#### THE TASK
Reproduce the material below word for word, beginning with the line that contains "How do I perform: Expand" and continuing through the last line. Leave the pictures out of your answer.

#### RECORDS SUPPLIED

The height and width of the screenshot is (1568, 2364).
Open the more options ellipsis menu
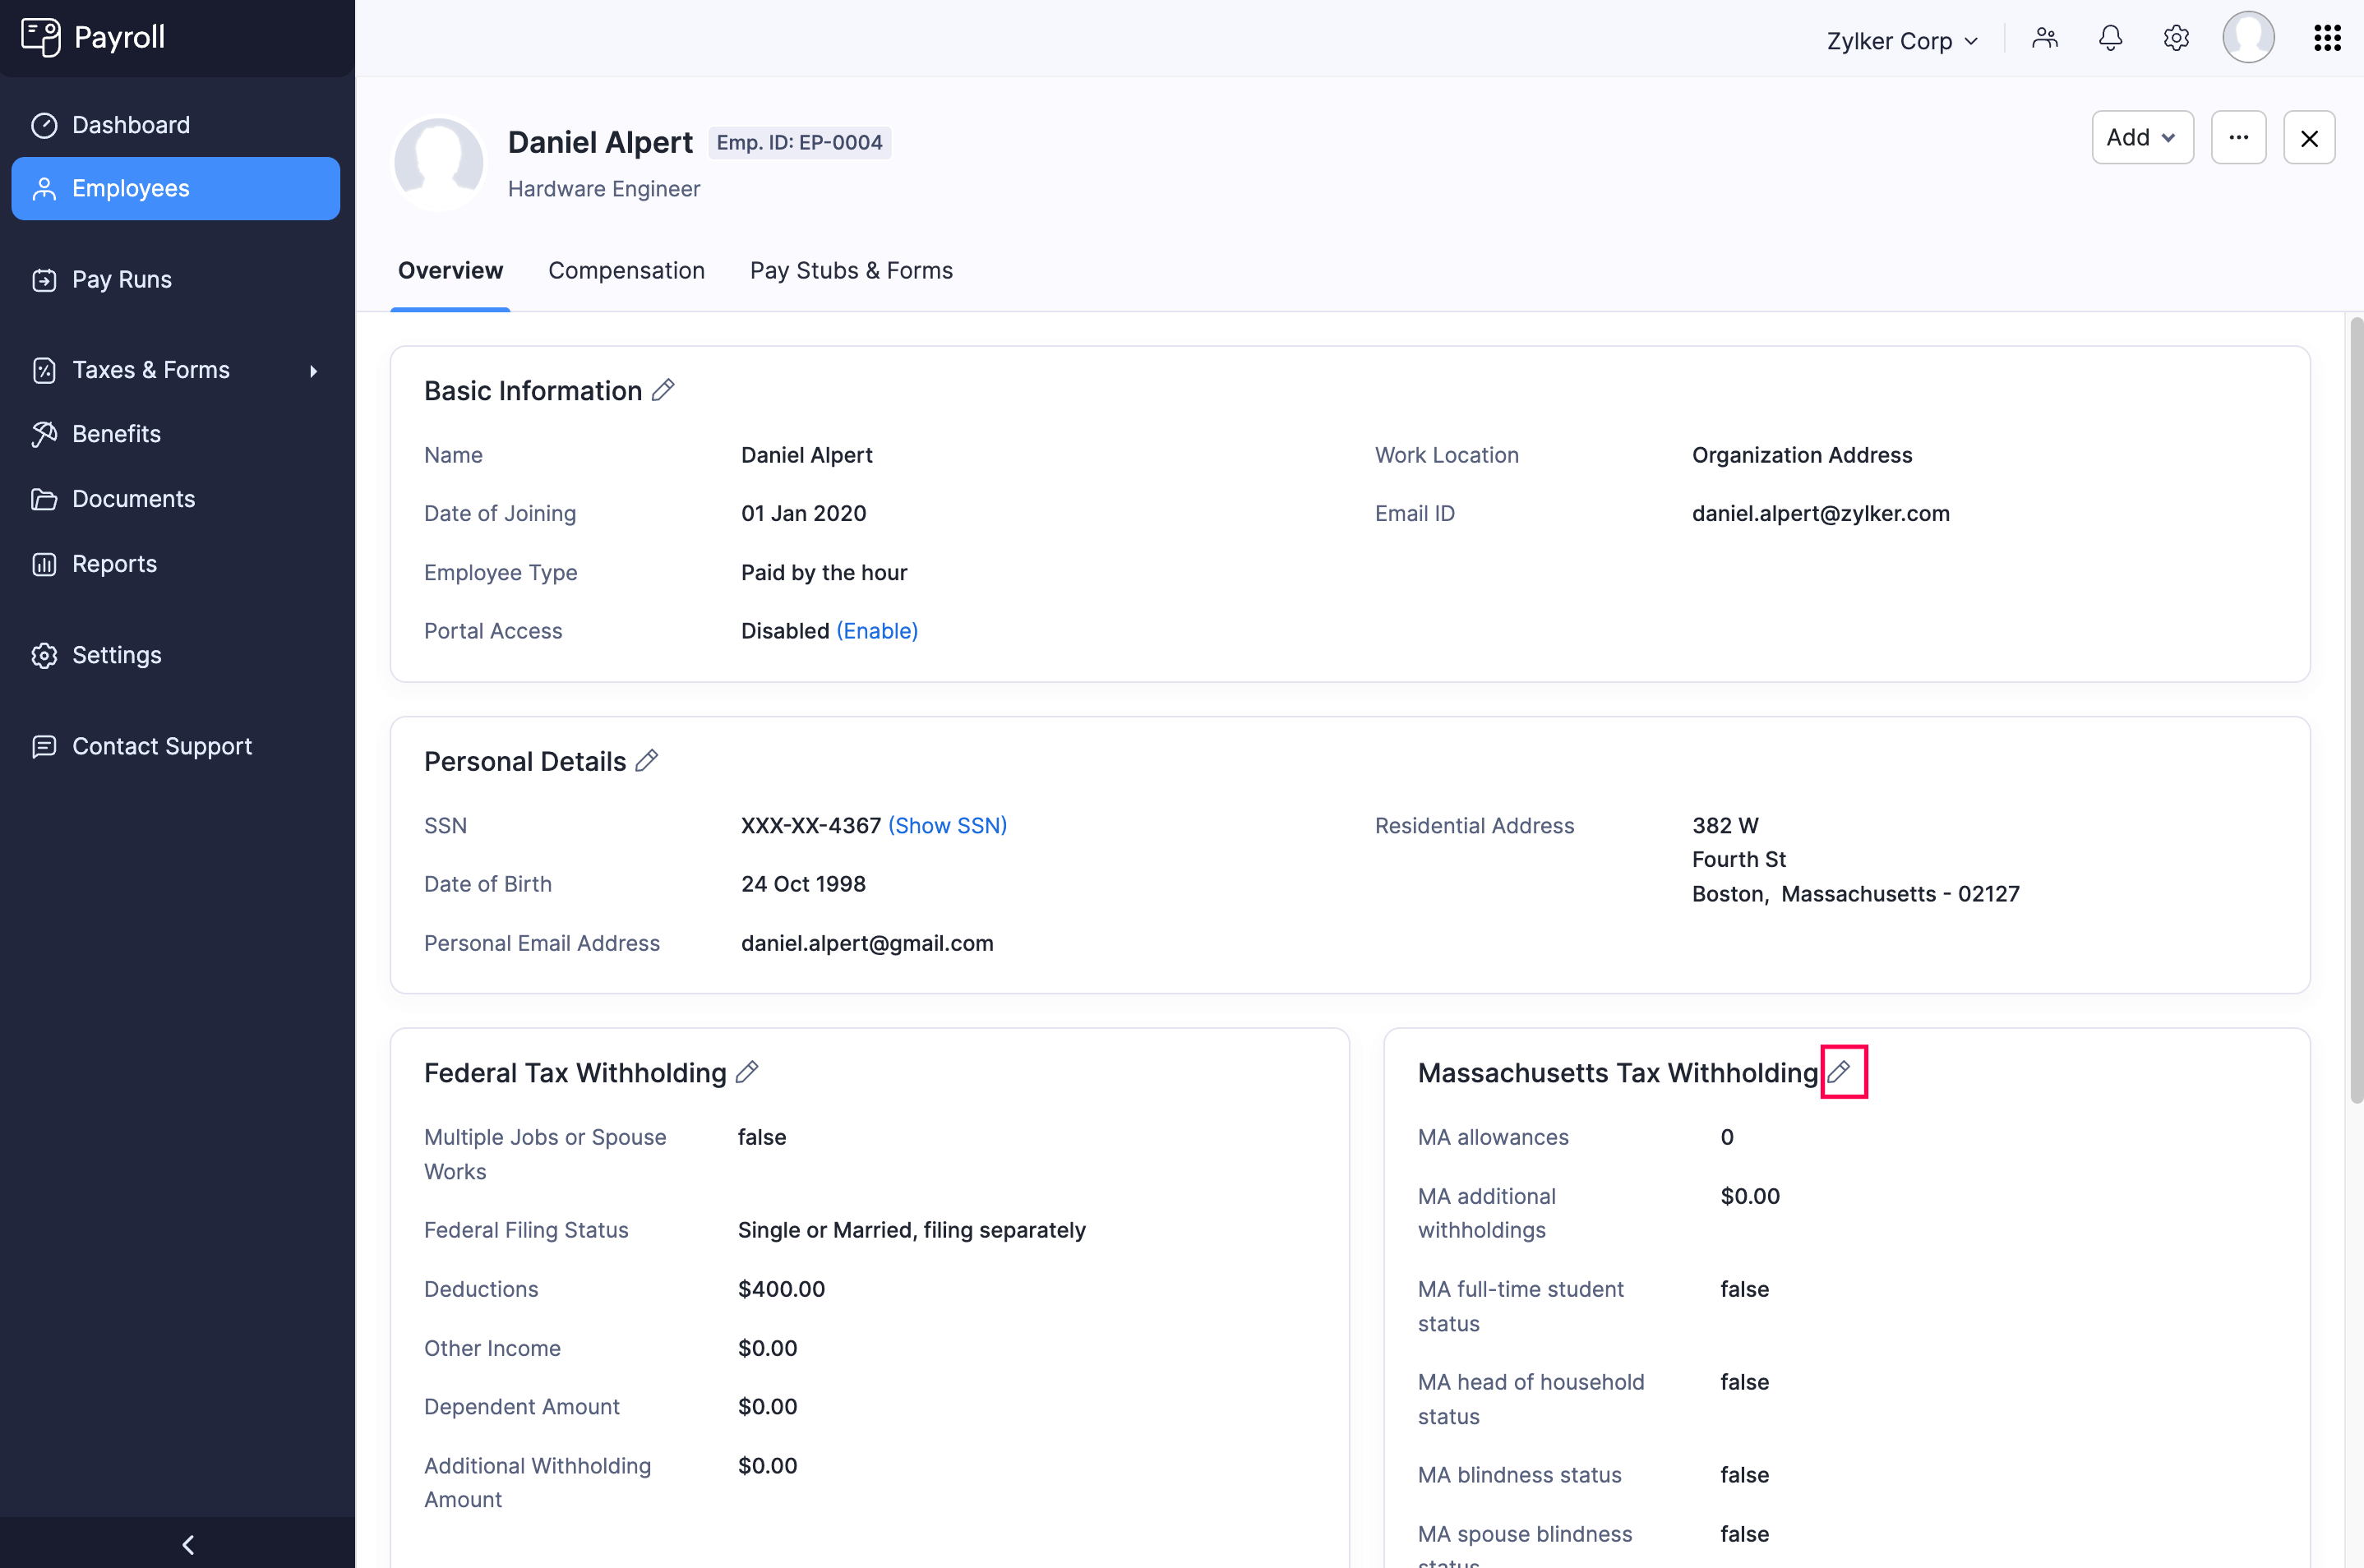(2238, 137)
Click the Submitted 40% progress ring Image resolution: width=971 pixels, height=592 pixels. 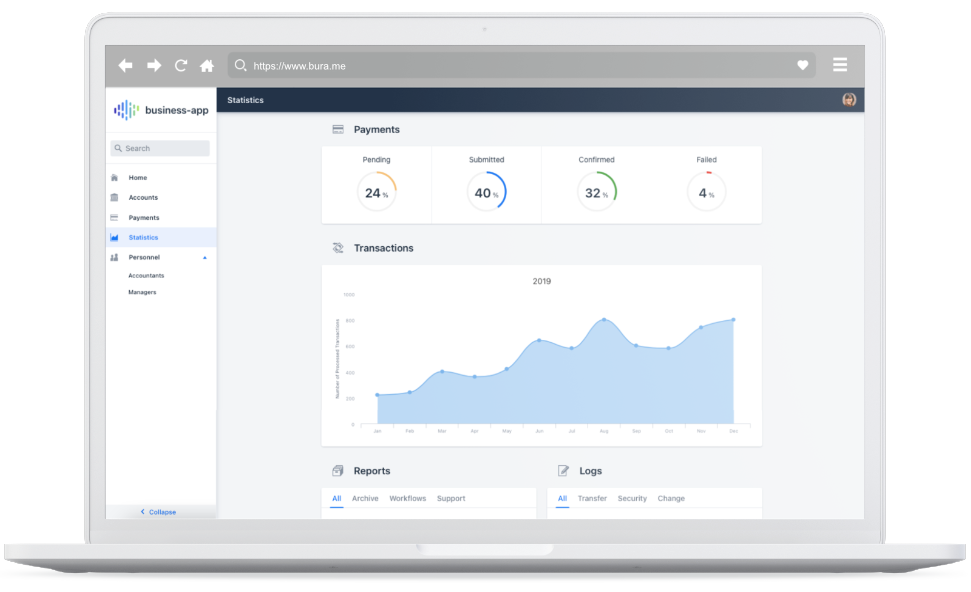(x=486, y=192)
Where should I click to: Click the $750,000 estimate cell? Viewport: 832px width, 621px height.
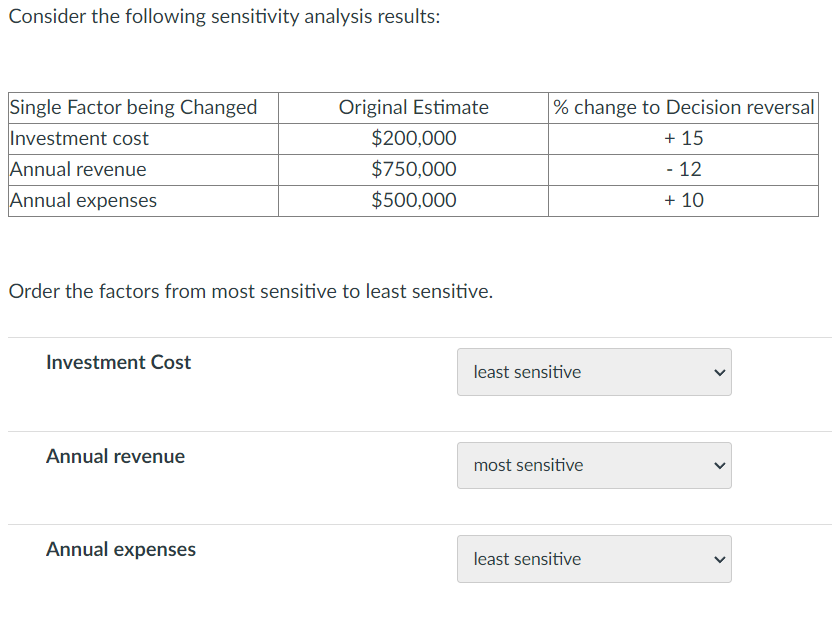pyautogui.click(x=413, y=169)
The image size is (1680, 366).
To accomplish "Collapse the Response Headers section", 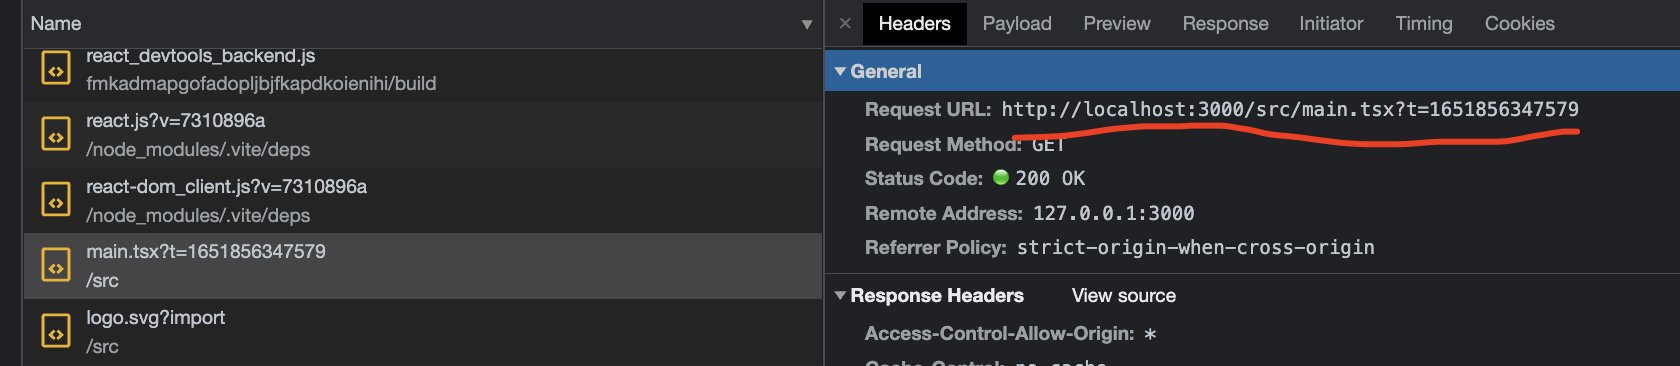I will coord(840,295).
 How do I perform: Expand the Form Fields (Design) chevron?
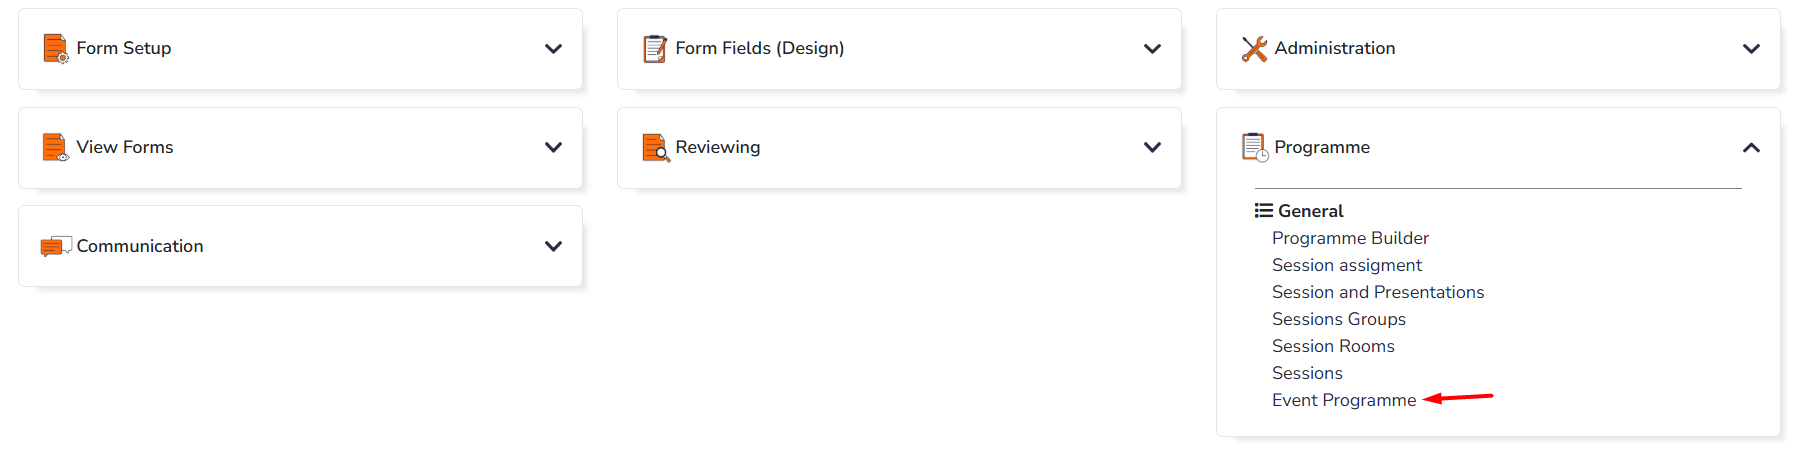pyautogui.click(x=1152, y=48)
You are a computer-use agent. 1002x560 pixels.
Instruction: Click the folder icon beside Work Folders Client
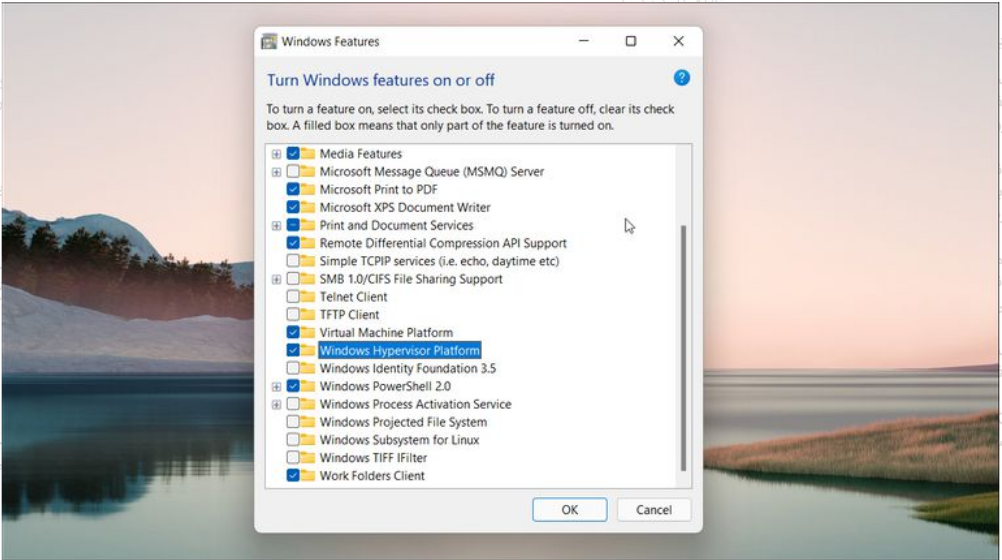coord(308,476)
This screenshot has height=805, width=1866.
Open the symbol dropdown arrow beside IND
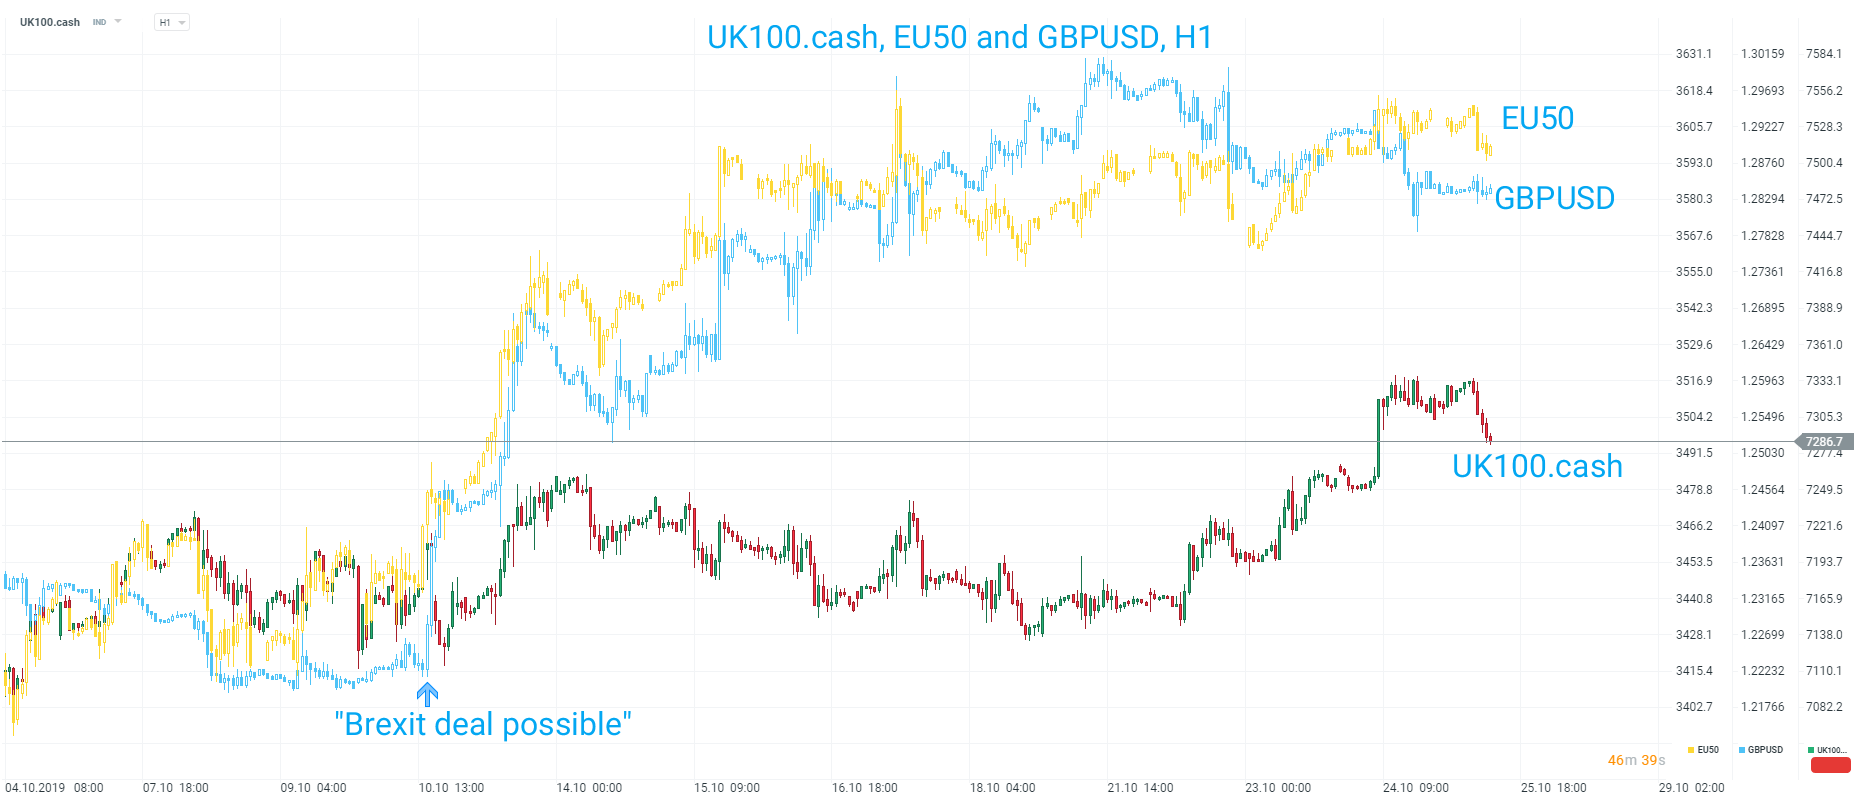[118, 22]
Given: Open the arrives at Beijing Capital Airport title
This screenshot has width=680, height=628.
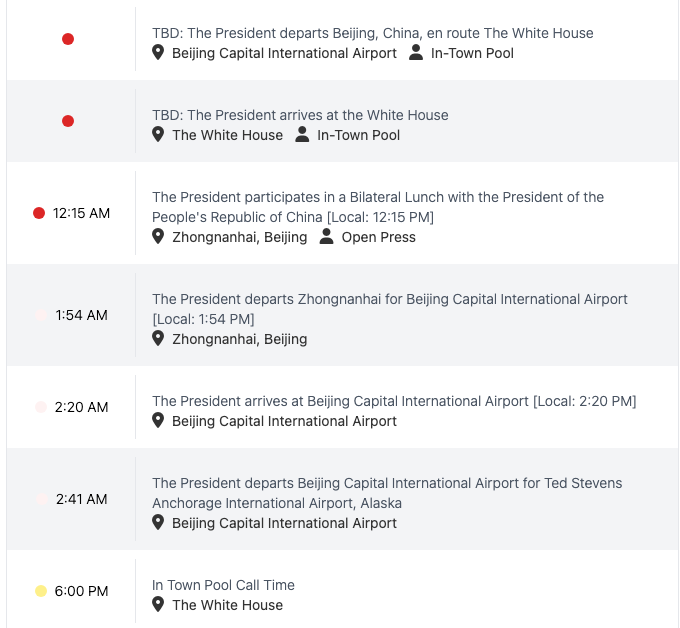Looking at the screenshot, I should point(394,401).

#### COMPLETE OUTPUT
 How do I perform: Expand the Form Fields (Design) chevron?
pyautogui.click(x=1152, y=48)
You are a computer-use agent. 1002x560 pixels.
Instruction: Click the folder icon beside Work Folders Client
coord(308,476)
This screenshot has height=805, width=1866.
Open the symbol dropdown arrow beside IND
[118, 22]
Given: Open the arrives at Beijing Capital Airport title
This screenshot has width=680, height=628.
Looking at the screenshot, I should point(394,401).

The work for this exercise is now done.